Exercise brief: State the number of lines in the entries below where the string "computer" occurs, and omit everything else.

Records shown:
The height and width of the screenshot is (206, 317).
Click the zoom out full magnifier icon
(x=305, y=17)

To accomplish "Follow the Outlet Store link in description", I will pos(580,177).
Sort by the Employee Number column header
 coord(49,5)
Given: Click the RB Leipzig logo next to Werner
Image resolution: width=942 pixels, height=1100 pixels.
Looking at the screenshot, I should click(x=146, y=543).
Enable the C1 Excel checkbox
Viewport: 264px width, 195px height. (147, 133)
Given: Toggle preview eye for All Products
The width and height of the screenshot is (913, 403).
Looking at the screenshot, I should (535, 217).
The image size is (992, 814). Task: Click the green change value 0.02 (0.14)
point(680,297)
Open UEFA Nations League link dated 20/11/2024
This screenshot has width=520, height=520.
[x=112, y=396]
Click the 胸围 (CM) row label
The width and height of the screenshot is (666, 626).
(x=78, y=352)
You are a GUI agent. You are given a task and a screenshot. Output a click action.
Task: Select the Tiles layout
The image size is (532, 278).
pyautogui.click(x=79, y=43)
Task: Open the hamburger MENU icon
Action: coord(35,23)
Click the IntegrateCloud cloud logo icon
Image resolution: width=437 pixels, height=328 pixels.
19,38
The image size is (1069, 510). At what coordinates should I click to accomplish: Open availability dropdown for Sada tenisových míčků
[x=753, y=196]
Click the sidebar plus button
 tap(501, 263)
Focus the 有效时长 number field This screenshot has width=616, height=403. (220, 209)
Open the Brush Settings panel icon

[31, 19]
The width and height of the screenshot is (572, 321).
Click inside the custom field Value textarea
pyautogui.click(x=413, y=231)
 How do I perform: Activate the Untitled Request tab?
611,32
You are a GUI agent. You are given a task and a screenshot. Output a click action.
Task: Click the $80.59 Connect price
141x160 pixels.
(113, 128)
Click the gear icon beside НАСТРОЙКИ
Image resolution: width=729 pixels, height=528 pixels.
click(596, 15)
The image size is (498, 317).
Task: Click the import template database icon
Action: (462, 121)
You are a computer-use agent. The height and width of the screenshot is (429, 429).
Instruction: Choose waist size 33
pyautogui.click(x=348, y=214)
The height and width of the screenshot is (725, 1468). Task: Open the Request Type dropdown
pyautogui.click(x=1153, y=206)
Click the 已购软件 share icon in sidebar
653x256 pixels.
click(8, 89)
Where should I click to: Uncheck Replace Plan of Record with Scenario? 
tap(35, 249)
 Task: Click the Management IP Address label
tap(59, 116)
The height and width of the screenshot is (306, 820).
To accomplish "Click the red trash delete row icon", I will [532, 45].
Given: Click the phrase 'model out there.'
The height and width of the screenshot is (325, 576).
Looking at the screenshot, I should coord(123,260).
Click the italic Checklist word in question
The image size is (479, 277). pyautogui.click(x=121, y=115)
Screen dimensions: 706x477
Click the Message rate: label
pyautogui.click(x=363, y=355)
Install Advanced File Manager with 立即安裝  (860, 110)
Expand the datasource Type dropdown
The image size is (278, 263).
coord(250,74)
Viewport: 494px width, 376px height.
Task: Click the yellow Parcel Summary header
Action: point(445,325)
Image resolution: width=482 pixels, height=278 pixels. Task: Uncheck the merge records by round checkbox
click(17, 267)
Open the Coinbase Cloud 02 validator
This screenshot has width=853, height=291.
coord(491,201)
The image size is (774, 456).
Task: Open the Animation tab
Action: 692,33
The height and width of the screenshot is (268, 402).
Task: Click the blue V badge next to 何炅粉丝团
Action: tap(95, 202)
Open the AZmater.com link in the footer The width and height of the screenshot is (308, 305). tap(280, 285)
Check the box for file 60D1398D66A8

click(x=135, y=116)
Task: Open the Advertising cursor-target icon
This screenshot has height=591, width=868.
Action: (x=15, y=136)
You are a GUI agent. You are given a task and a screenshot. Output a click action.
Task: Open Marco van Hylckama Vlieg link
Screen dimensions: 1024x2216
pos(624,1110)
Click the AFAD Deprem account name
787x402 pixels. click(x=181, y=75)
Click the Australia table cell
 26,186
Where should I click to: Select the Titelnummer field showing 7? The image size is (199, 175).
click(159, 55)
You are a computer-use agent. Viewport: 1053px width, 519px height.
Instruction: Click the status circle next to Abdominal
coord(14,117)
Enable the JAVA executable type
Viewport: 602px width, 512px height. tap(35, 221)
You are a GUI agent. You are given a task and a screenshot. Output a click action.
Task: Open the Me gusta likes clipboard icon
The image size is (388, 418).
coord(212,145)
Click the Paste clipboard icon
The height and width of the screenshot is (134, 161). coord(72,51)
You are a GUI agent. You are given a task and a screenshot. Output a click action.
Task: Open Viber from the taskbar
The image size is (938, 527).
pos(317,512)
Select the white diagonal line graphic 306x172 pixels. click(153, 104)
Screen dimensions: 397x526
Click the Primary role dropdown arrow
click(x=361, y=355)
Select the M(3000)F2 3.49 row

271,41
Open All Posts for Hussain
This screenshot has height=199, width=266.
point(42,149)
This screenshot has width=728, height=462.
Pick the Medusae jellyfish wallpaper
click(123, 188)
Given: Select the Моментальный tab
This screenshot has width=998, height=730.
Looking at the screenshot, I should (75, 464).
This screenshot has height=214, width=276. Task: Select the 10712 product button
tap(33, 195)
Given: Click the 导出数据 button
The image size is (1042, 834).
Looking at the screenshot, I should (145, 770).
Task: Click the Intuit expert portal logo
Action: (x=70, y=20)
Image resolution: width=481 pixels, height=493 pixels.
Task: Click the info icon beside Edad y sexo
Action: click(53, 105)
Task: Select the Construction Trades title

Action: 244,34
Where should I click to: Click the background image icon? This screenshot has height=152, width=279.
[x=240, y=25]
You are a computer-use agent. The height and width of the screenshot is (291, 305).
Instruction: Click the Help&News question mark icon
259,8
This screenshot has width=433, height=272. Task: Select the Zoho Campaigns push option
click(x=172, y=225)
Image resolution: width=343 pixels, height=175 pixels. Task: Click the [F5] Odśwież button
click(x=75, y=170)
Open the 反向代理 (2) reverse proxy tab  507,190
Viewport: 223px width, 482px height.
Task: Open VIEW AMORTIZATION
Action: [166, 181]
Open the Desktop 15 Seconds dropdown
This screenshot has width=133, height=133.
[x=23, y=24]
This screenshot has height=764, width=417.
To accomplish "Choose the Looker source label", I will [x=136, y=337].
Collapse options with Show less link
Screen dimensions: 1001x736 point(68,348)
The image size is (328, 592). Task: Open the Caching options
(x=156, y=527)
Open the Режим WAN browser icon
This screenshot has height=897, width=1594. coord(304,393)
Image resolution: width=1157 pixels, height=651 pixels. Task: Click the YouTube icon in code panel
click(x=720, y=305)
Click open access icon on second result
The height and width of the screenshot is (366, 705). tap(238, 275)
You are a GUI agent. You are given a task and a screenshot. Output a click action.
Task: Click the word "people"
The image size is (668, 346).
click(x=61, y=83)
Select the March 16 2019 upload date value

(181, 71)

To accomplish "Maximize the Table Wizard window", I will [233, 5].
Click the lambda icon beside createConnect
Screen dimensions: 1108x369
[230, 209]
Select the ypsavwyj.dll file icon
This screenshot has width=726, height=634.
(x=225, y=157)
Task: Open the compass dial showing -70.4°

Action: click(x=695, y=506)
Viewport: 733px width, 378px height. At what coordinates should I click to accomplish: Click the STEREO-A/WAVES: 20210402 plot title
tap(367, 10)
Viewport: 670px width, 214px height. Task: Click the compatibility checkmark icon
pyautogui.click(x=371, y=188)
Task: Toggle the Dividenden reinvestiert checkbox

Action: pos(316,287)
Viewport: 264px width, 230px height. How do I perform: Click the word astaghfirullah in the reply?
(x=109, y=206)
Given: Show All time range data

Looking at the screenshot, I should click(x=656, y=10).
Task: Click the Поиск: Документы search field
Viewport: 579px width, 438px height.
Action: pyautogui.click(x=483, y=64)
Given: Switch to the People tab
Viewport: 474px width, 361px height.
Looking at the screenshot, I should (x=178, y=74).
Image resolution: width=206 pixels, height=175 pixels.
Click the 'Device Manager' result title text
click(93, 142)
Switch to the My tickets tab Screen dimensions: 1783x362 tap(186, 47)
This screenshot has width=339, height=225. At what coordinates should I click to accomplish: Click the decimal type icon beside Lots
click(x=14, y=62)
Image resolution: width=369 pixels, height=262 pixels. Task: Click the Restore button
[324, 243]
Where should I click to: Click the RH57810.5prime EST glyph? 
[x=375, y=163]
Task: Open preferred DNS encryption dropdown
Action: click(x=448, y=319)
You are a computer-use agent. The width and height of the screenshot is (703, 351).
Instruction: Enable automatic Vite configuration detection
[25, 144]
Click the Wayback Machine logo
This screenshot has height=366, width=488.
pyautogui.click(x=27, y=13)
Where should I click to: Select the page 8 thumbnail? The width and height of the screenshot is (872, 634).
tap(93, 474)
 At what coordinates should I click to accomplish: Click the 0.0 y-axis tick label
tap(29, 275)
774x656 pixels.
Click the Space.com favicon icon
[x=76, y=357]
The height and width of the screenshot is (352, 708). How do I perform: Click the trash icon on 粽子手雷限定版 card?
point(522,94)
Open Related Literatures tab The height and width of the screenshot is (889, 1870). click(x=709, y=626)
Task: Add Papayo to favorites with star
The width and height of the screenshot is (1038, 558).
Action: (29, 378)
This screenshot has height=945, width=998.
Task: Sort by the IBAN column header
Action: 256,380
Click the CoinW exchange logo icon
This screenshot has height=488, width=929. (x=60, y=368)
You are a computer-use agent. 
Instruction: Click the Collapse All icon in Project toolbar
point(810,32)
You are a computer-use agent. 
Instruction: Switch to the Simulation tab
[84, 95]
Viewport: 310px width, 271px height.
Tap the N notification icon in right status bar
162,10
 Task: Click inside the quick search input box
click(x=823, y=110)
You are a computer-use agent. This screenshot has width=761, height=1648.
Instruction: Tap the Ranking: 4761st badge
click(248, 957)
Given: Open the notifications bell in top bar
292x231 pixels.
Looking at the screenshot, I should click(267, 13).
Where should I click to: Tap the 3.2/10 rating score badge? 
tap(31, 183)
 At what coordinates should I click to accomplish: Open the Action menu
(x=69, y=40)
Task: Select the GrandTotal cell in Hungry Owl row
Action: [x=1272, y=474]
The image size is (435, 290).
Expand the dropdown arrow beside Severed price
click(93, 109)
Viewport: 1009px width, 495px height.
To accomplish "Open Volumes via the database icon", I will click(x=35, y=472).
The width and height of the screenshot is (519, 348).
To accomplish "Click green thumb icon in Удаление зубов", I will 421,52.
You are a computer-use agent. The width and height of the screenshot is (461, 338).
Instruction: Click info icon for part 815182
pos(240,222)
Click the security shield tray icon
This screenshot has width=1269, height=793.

Finished exercise: 8